Luego, bruscamente, María soltó un respingo y empezó a llorar. Sacó un pañuelo del portamonedas e intentó ahogar sus sollozos. En pleno paroxismo de dolor, se le ocurrió otra cosa, soltando el pañuelo alzó los ojos lacrimosos hacia Sharples, y rompió a hablar a trescientas palabras por minuto en español.
Fuera lo que fuese lo que se le había ocurrido, Sharples no tenía el menor deseo de hablar de ello. Alzó la mano izquierda e hizo unos gestos como quien aparta de sí la idea de un empujón. Escupió una orden.
No es necesario comprender español para reconocer una enfática negativa cuando se oye.
Tras eso, la mujer prosiguió sollozando quedamente y Sharples terminaba de redactar la lista.
─¿Qué hago con esto? ─me preguntó.
Indiqué al agente de guardia junto a la puerta y dije:
─Entréguesela a ése. Dígale que se la ha pedido Buda.

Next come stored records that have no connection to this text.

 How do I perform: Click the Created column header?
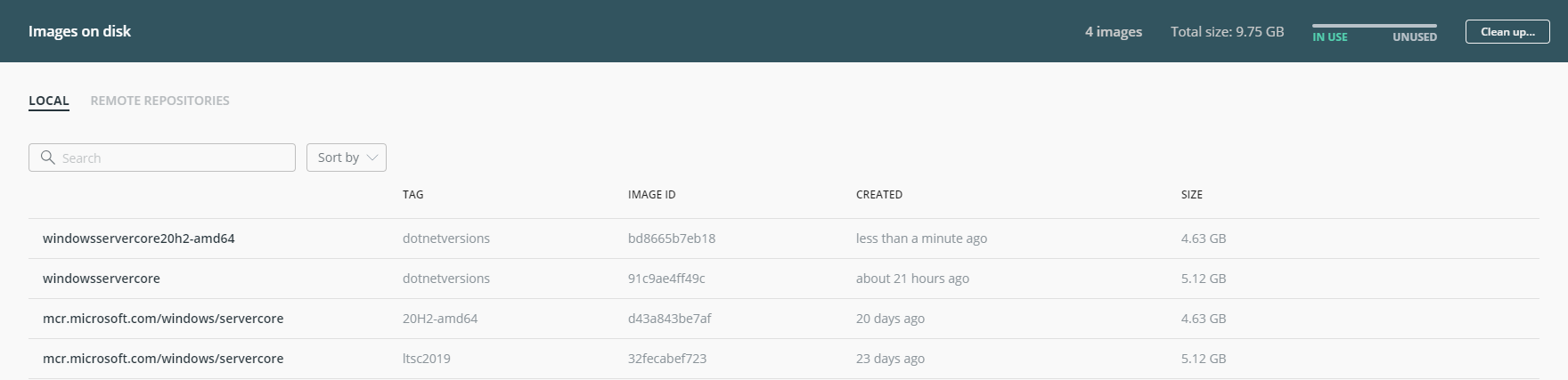pyautogui.click(x=879, y=194)
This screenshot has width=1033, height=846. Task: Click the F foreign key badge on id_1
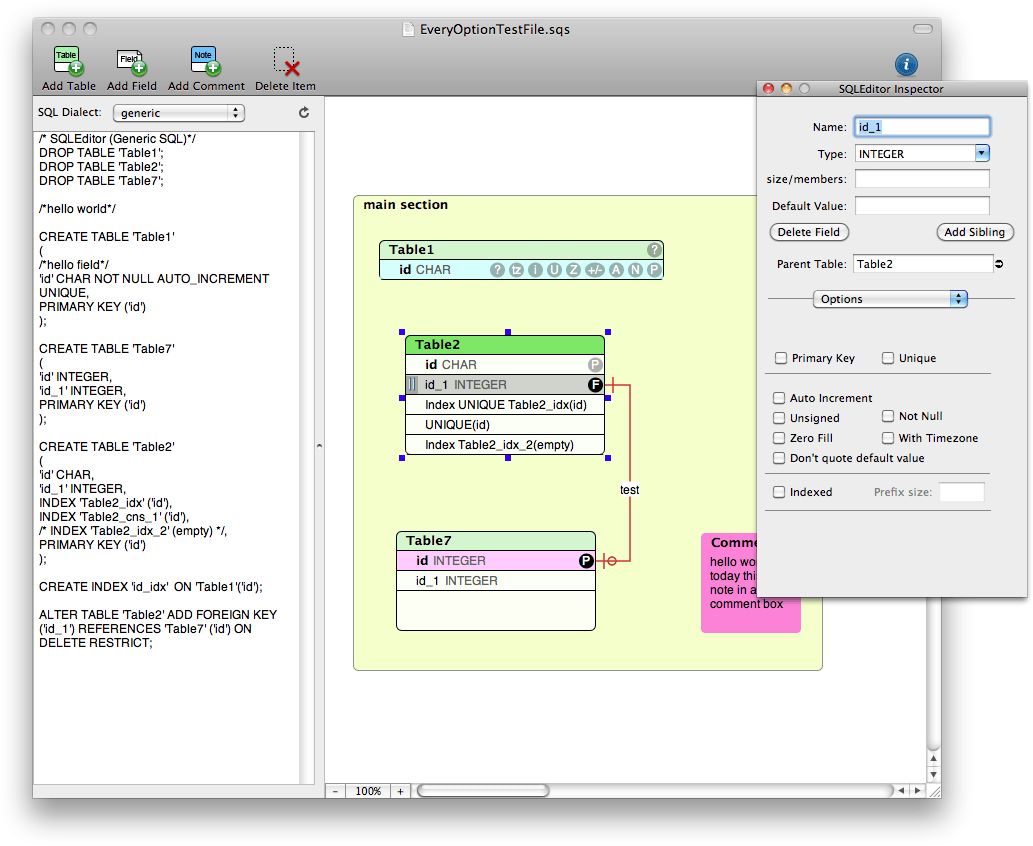coord(595,384)
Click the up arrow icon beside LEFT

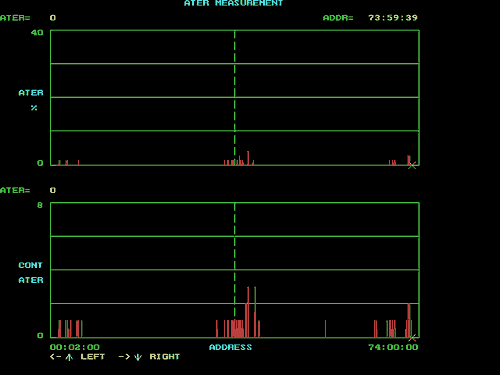pos(69,357)
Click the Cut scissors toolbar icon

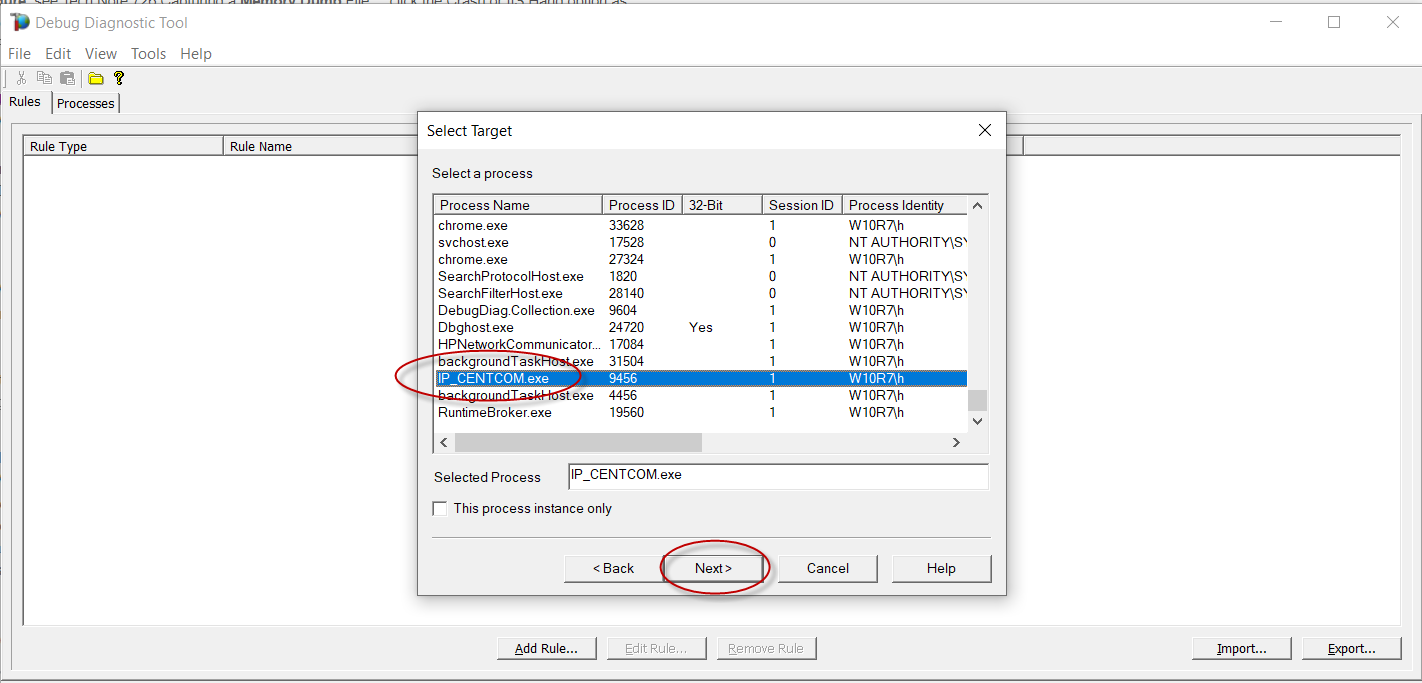pos(21,78)
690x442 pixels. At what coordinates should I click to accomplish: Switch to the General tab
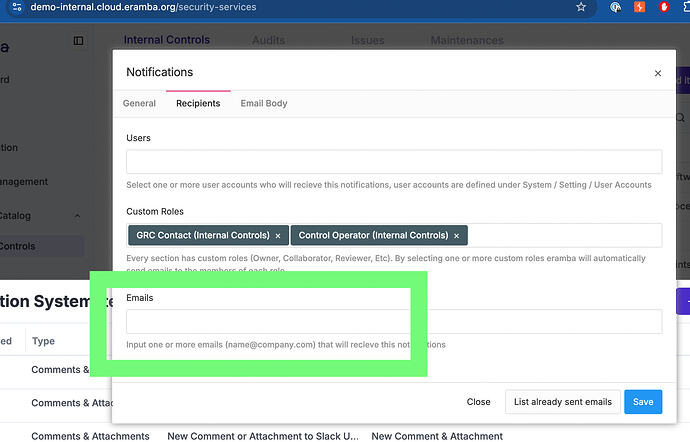click(139, 103)
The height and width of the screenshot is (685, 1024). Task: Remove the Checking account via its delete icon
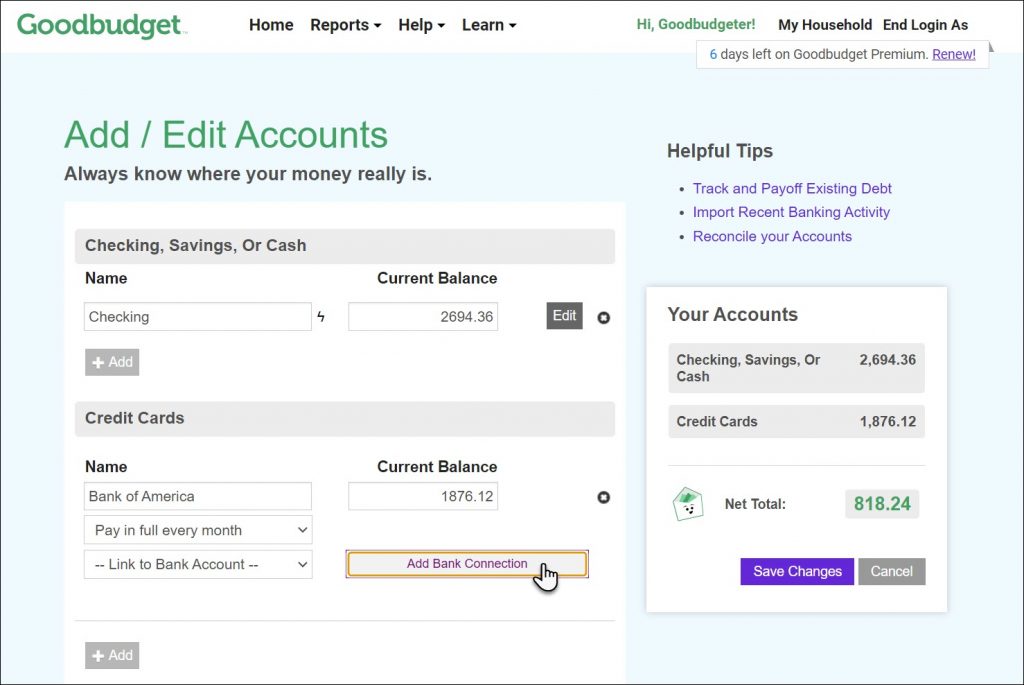click(603, 316)
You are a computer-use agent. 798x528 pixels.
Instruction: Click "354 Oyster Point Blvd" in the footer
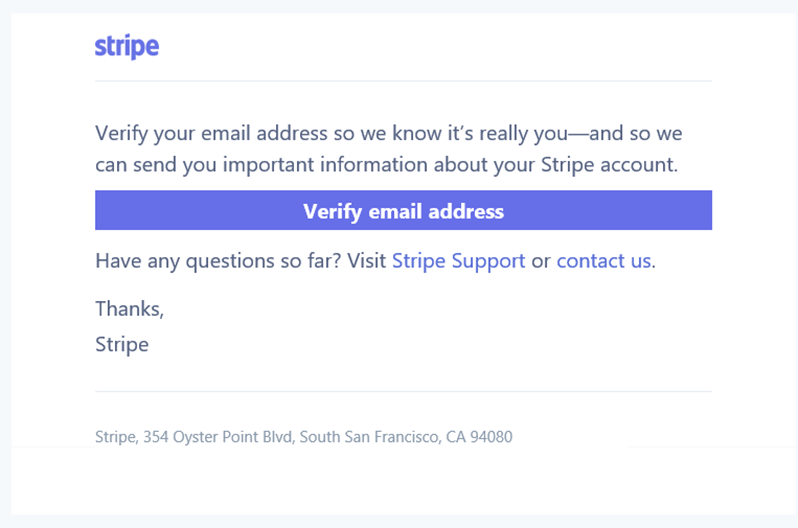click(x=219, y=437)
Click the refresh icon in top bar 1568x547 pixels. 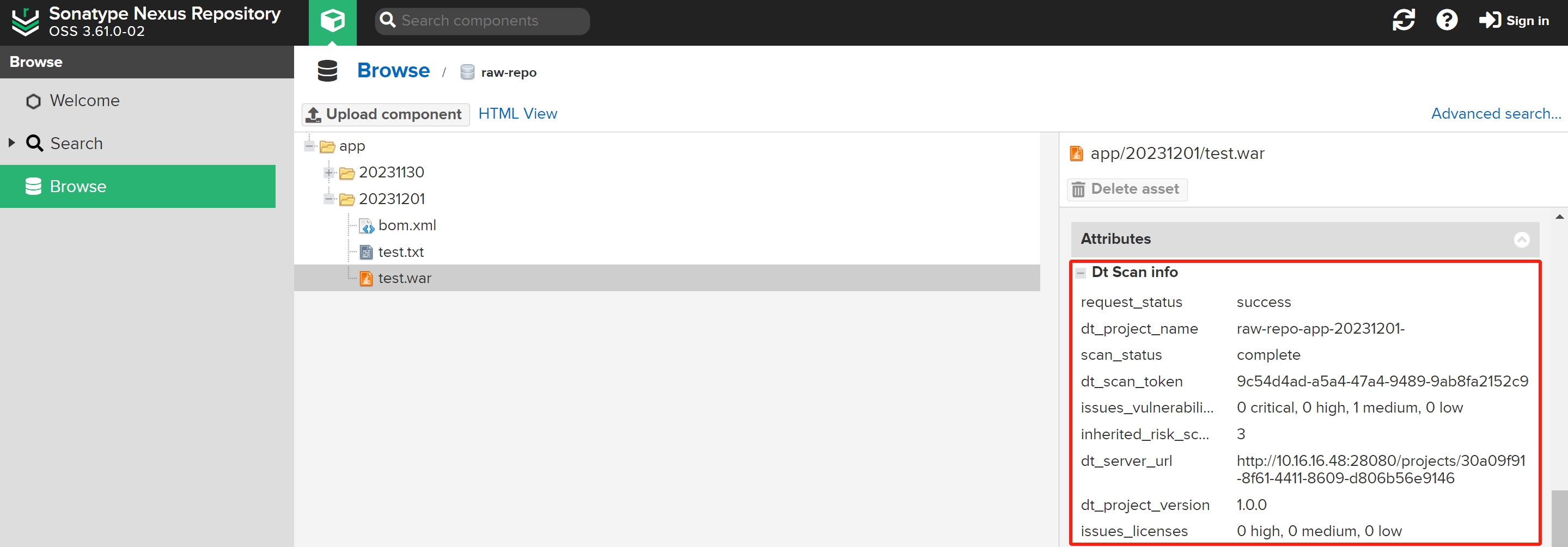[1403, 20]
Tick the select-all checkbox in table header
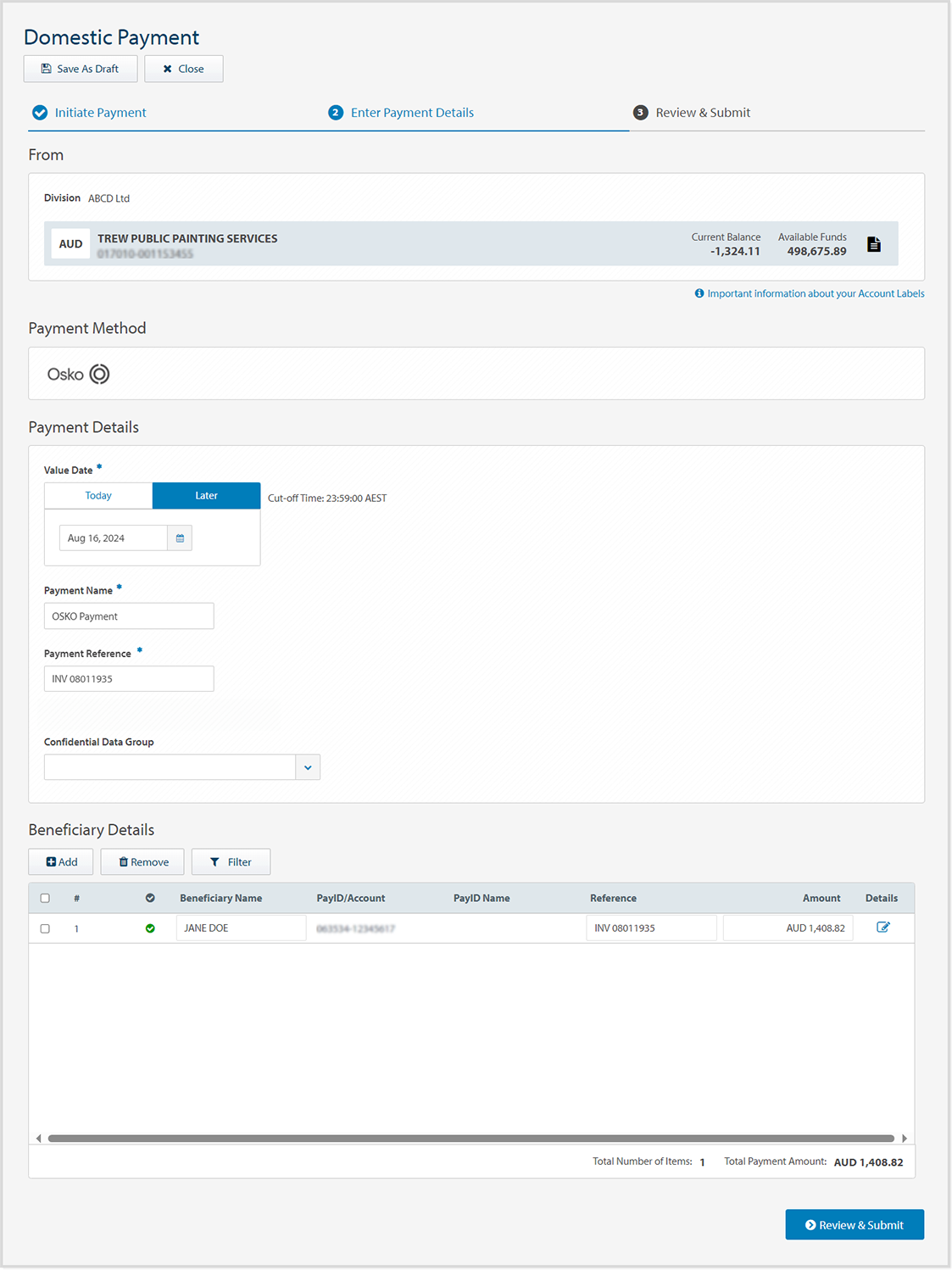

Sharples hizo lo que le aconsejé.
─Bien. Creo que eso es todo ─dije yo.
Y eché a andar hacia la puerta.
Sharples volvió la cabeza en espera de una señal por parte del guardia. Éste agitó la mano, para darnos a entender que podíamos marcharnos.
A medio camino de la escalera, a Sharples ocurriósele algo y retrocedió en dirección al ama de llaves.
─Frene ─le dije en voz baja─. No intente abusar de la suerte, que ya ha tenido demasiada. Vuelva atrás y empiece a hablar en español con ella otra vez, y por muy tonto que sea un guardia, es seguro que se le presentan ideas.
Sharples adoptó una actitud de virtuosa indignación.
─¿Qué diablos ha querido decir con esa salida? ─exigió.
─Nada más que una cosa. Que ya que se ha puesto a andar, continúe en movimiento.
─No me gusta lo que eso quiere decir.
Pero siguió andando escalera abajo, y a través de la casa hasta llegar a la calle.